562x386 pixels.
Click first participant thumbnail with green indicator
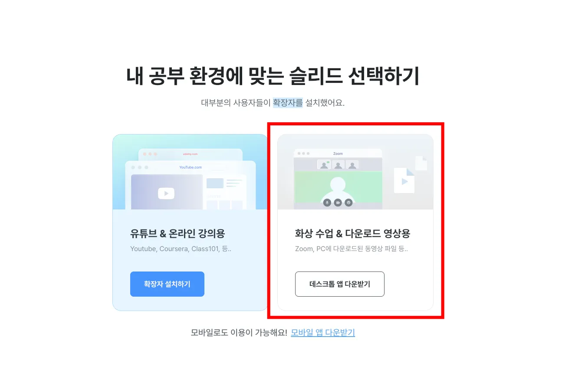324,165
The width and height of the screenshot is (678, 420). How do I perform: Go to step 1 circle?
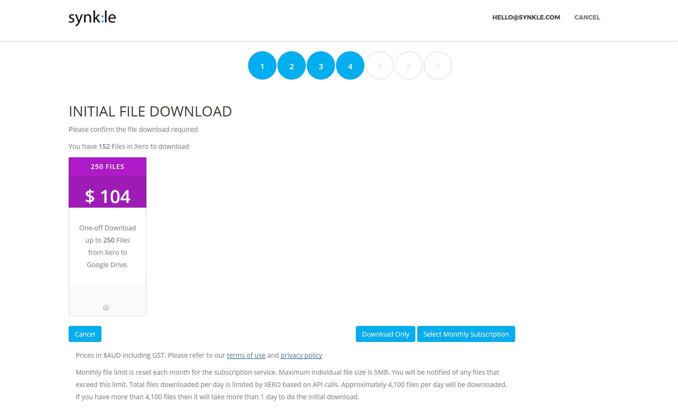click(262, 66)
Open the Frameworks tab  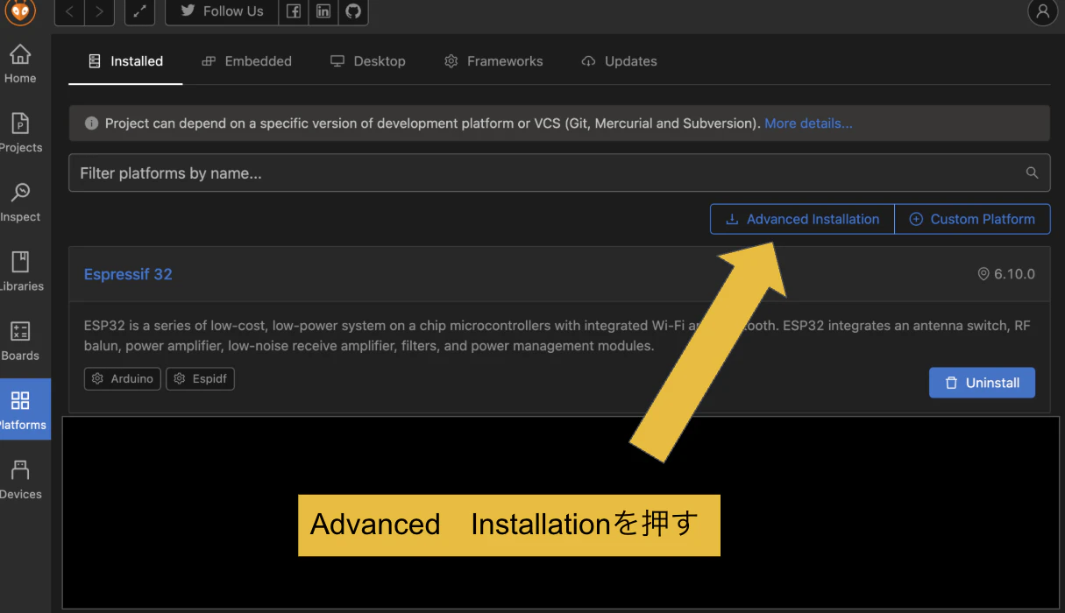pyautogui.click(x=493, y=60)
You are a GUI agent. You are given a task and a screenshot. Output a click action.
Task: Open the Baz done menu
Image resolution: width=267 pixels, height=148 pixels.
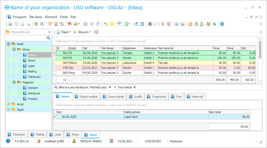point(35,17)
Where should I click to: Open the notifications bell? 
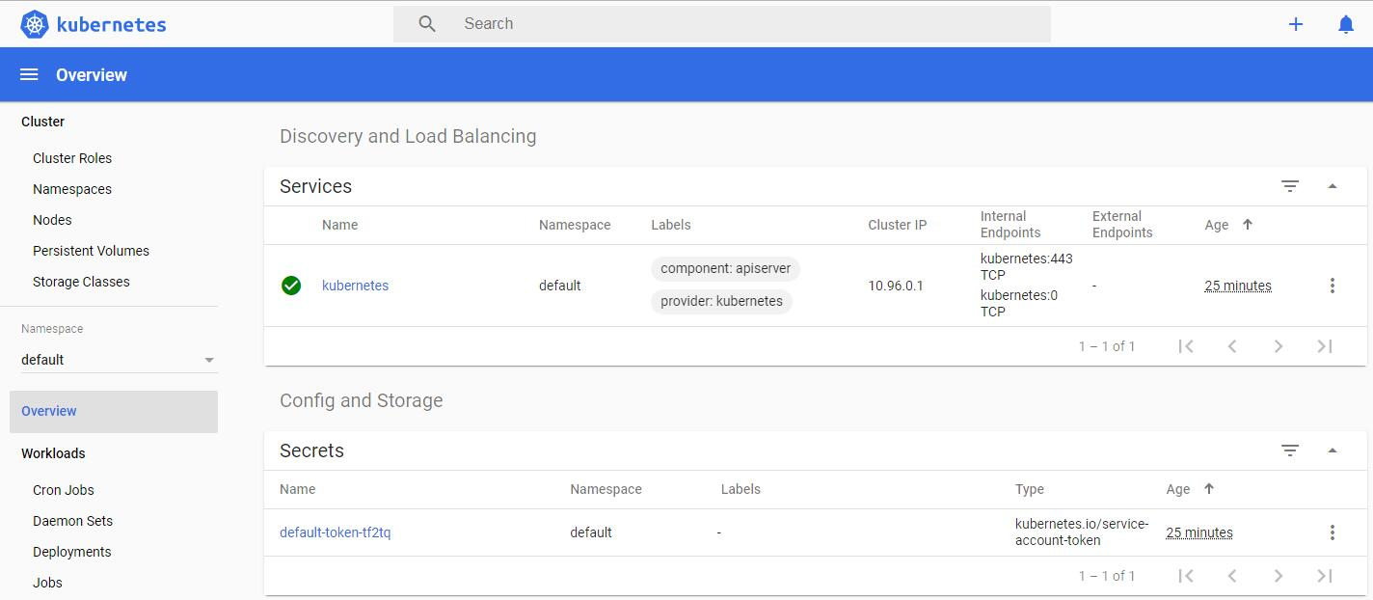[x=1346, y=24]

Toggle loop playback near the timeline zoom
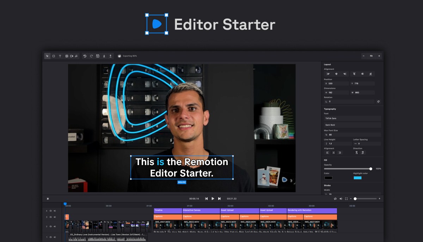335,199
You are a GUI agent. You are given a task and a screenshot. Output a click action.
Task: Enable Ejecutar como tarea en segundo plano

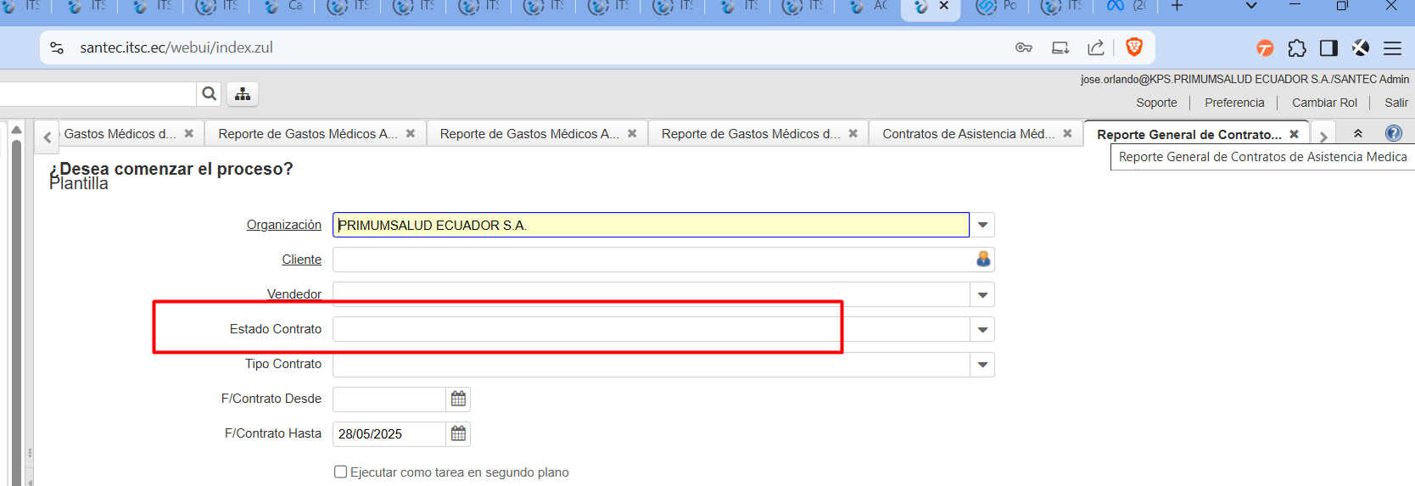point(341,472)
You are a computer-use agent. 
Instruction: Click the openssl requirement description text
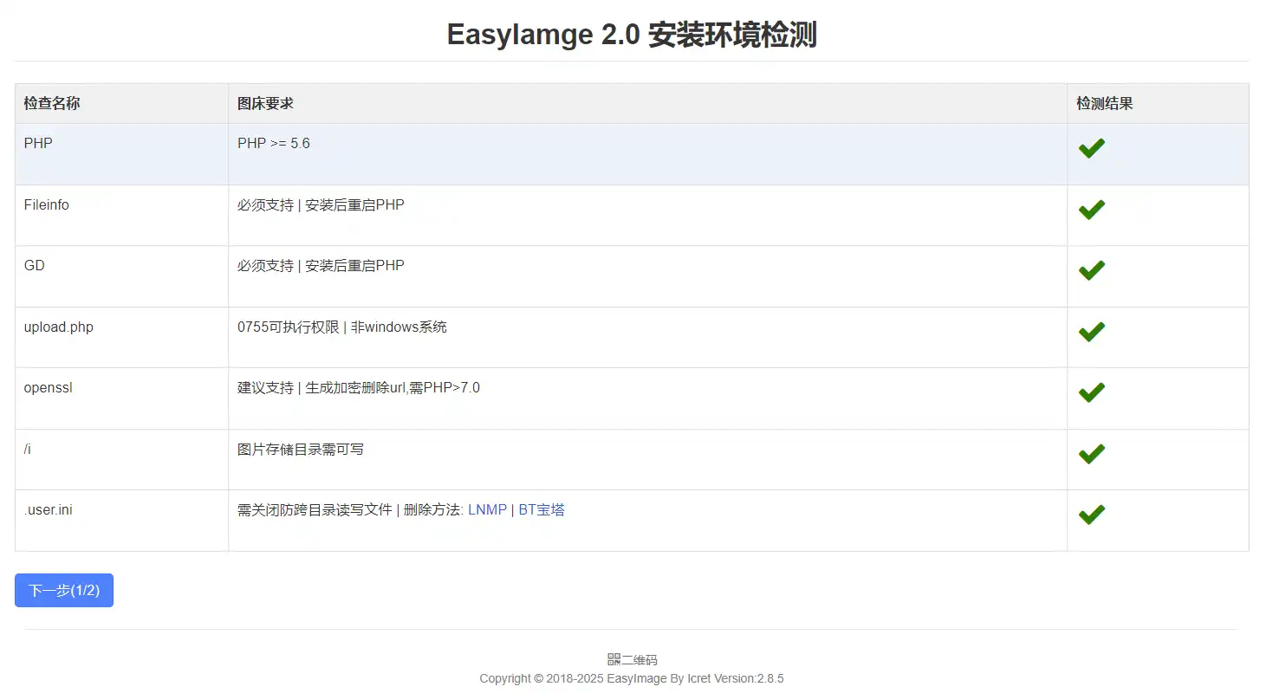[x=358, y=388]
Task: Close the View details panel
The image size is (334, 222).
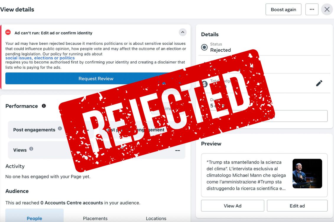Action: [x=327, y=9]
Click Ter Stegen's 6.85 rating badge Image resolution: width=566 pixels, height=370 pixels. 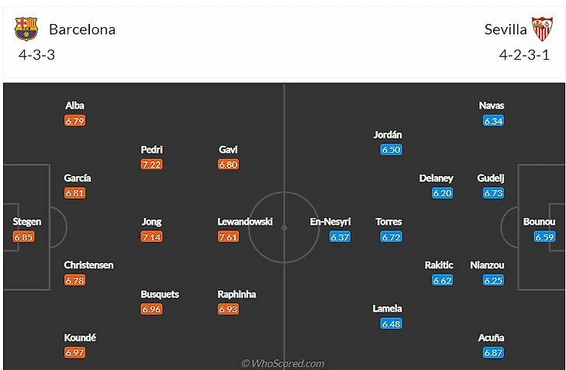[24, 237]
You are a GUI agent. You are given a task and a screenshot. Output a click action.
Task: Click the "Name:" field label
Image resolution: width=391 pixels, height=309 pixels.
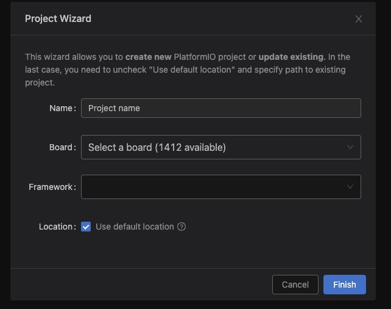[62, 108]
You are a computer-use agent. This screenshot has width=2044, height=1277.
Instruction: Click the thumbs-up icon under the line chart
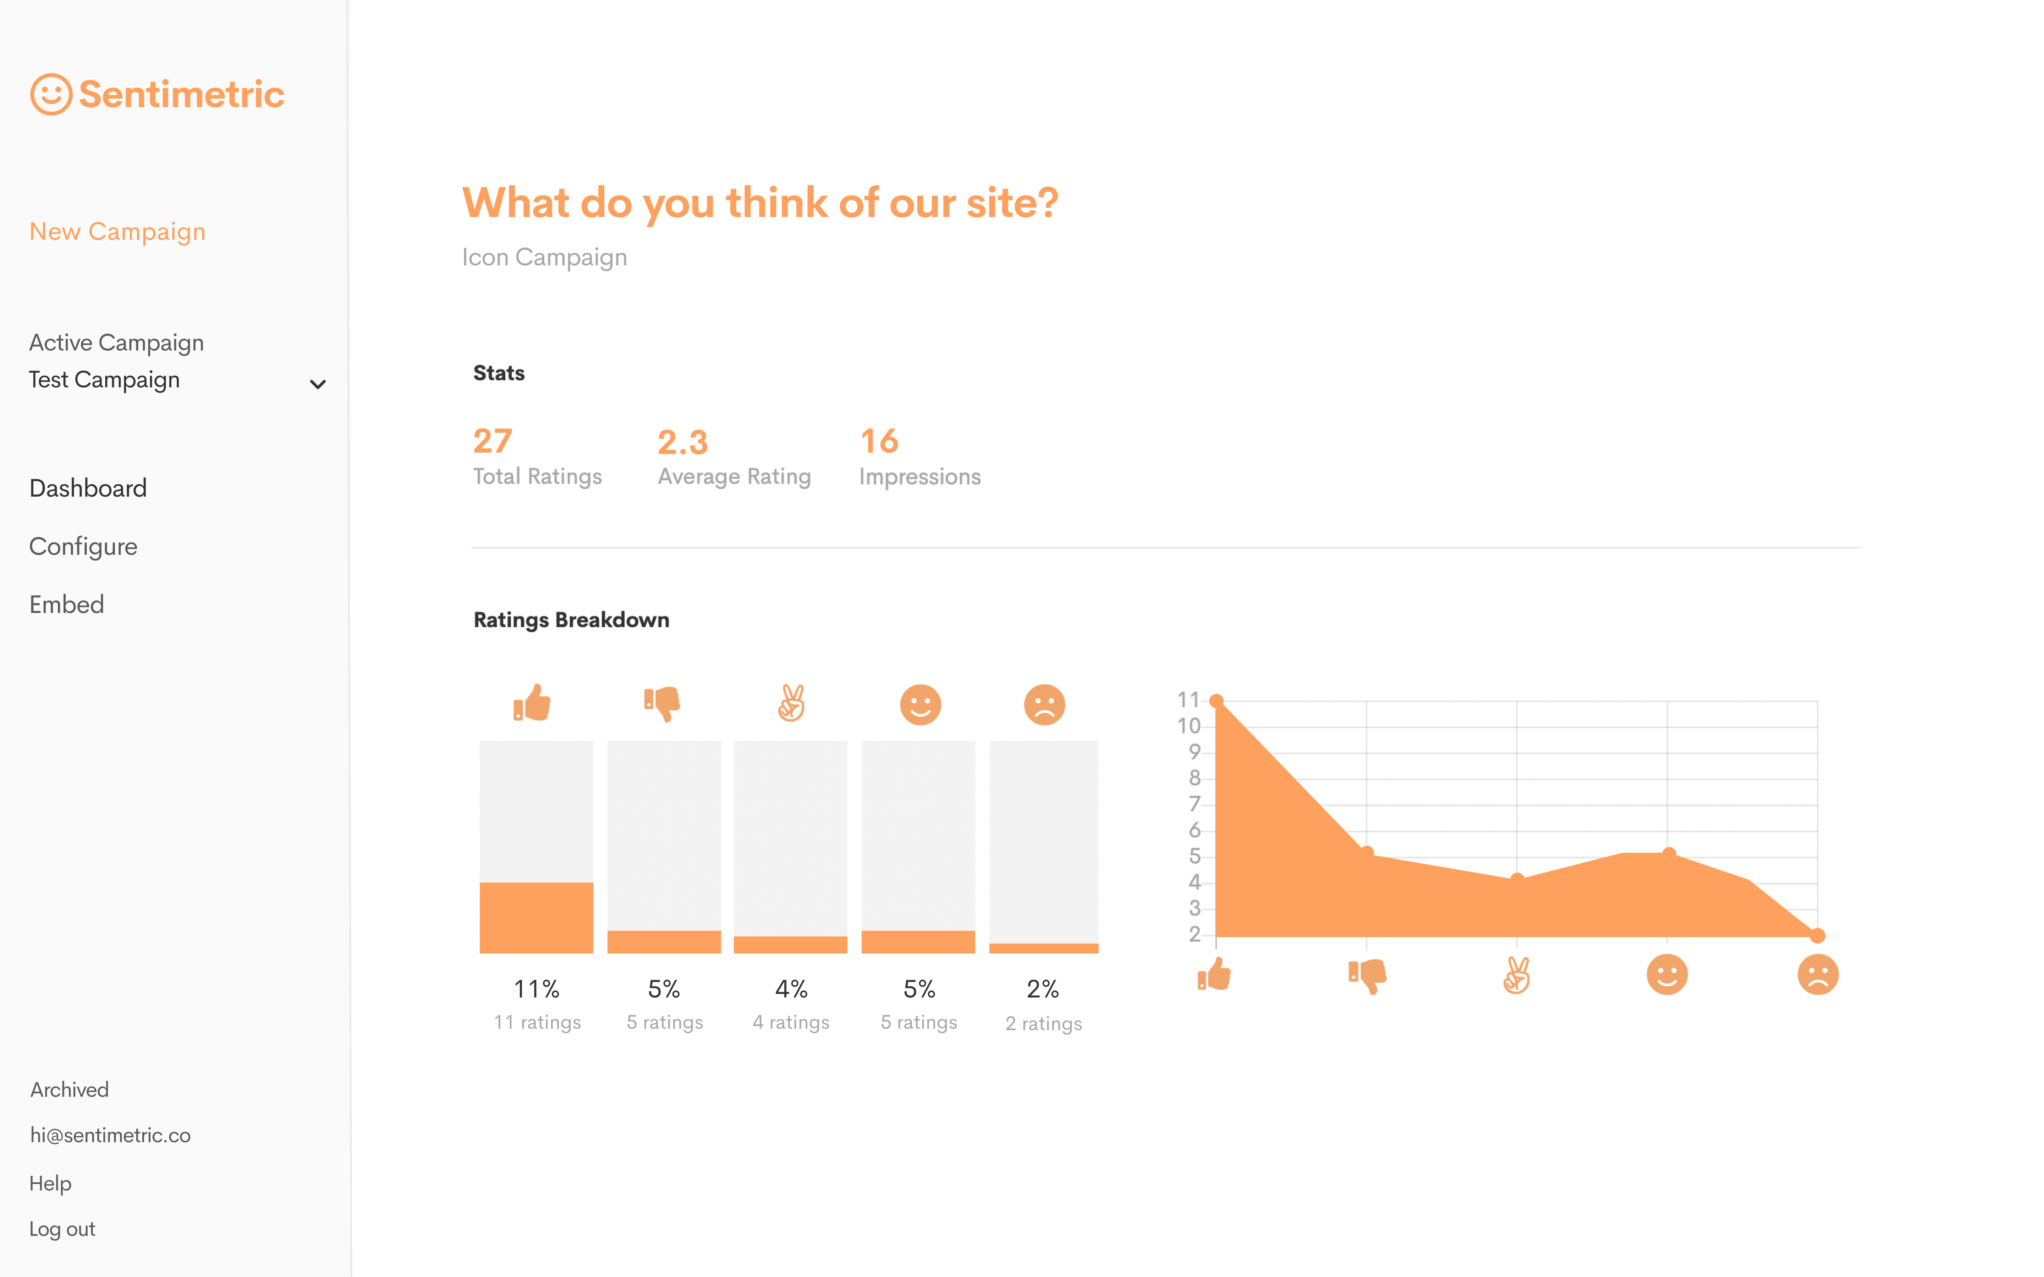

====

* [WORK TO BE COMPLETED] Count the lines above holding "computer". Give only the number.

* [RESULT FOR THIS EXERCISE] 2